Mario uses every good measure to not over intervene or manipulate anything, but to make clean, transparent and well-crafted wines. The yields are kept low and harvested by hand. He uses only the first pressing of the grapes. The fermentation is allowed to happen spontaneously. None of the whites are macerated with the skins (these are clean Fruili wines). The wine is raised in steel tank with extended time on the fine lees. The sum of all these parts is wine of delicacy and depth. Are the two things mutually exclusive? A resounding and delicious no! As Mario puts it: "Some would say that our wines are made by subtraction, and perhaps yes, we like to give a more light and crisp character to what we produce … 'Less is more.'"
"I Clivi tends to twelve hectares of mostly native varieties (Merlot being the only exception) within the Colli Orientali and Collio regions of Friuli. While spanning two separate growing zones, these old vines (between 60 to 90 years old) lay only a few kilometers from each other, with similar exposures and both locations averaging around 150 meters above sea level. The soils are also similar, a marl and sandstone mix of marine origin; and yet due to the small intricate differences found throughout, as well as the push and pull of cold winds from the north and warming currents from the sea, the expressions are quite different. However, proprietor Mario Zanusso, who looks to communicate each of these unique locations separately and to their fullest, wouldn’t want it any other way. His style is achieved through a purely natural, certified organic, yet truly hands-off approach in the vineyards, as well as a gentle and transparent vinification in the cellars. Only free-run juice is used in the production of the white wines, which undergo spontaneous fermentation prior to being refined in stainless steel, sur lie for anywhere between six to eighteen months, depending on the vintage. In the end, these are some of the purest expressions of varietal that I’ve encountered from the region, yet the truth is that it can take some time for the wines of I Clivi to really show the rocky, mineral-intense character that really makes them shine. This can be witnessed through my recent tasting of the 2015 Friulano Galea, a wine that is just coming into its own."

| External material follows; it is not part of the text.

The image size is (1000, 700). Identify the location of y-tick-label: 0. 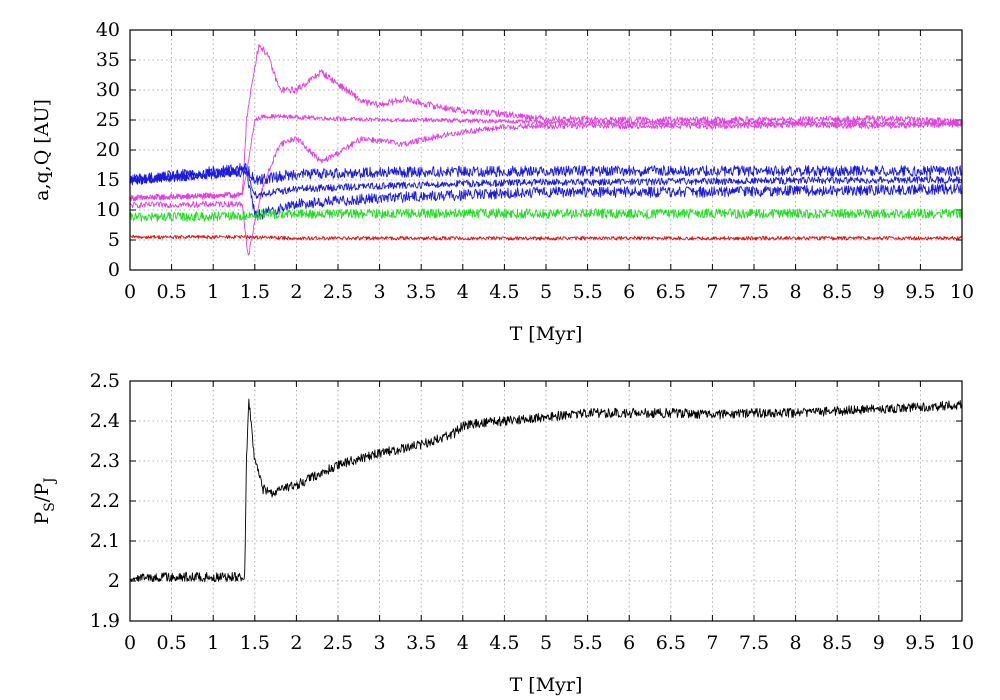
(114, 270).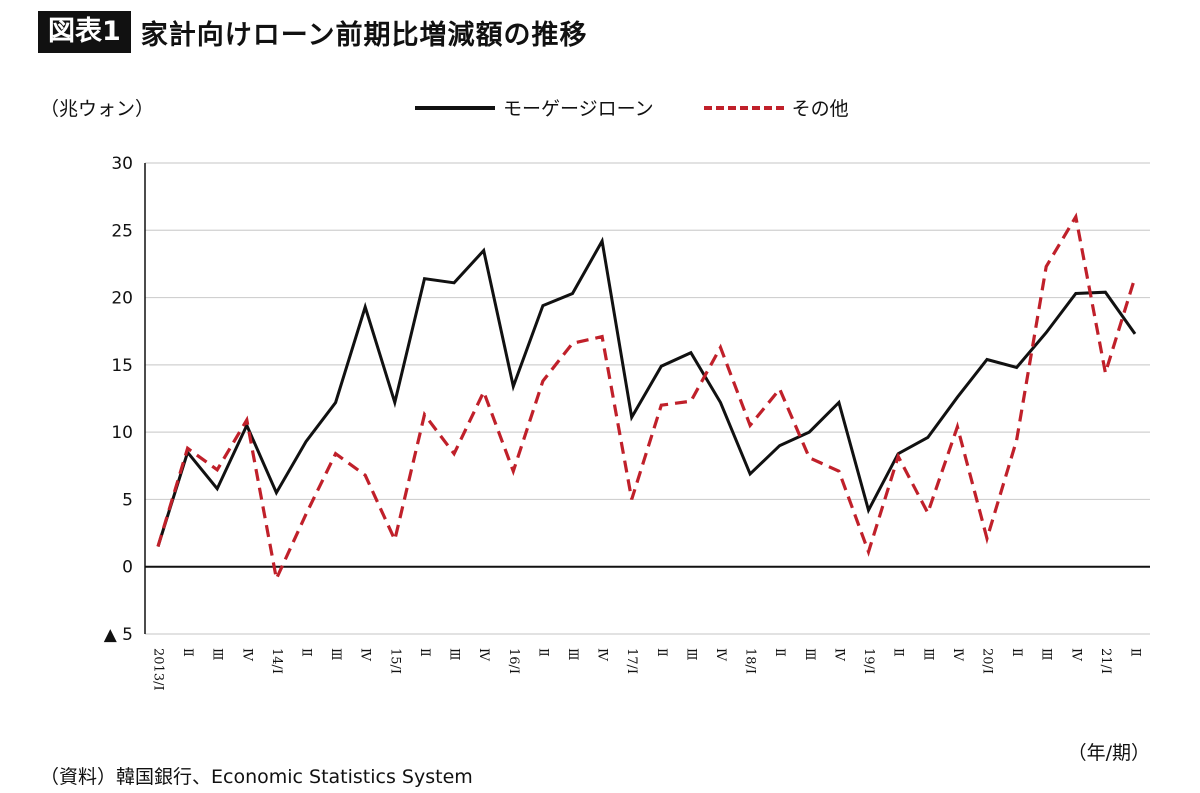 The image size is (1200, 793). Describe the element at coordinates (276, 661) in the screenshot. I see `x-tick-label: 14/Ⅰ` at that location.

"Located in the western tip of Colli Orientali (province of Udine), the estate also farms vineyards in Collio (province of Gorizia). The property is characterized by a wealth of old vines, even up to ninety years of age. Owners Ferdinando and Mario Zanusso produce about 50,000 bottles a year from their 12 hectares of what are some of FVG’s purest, most age-worthy and mineral wines. Production here is made from mostly native wine grapes (Ribolla Gialla, Tocai Friulano, Malvasia Istriana, and Verduzzo Friulano), the only international variety farmed is Merlot, which is considered traditional to the region. As good as the Malvasia and Friulano cru wines are (and they are truly exceptional, ranking with Italy’s best white wines), don’t miss out on the also outstanding Verduzzo, for my money the best classically dry Verduzzo made in Italy."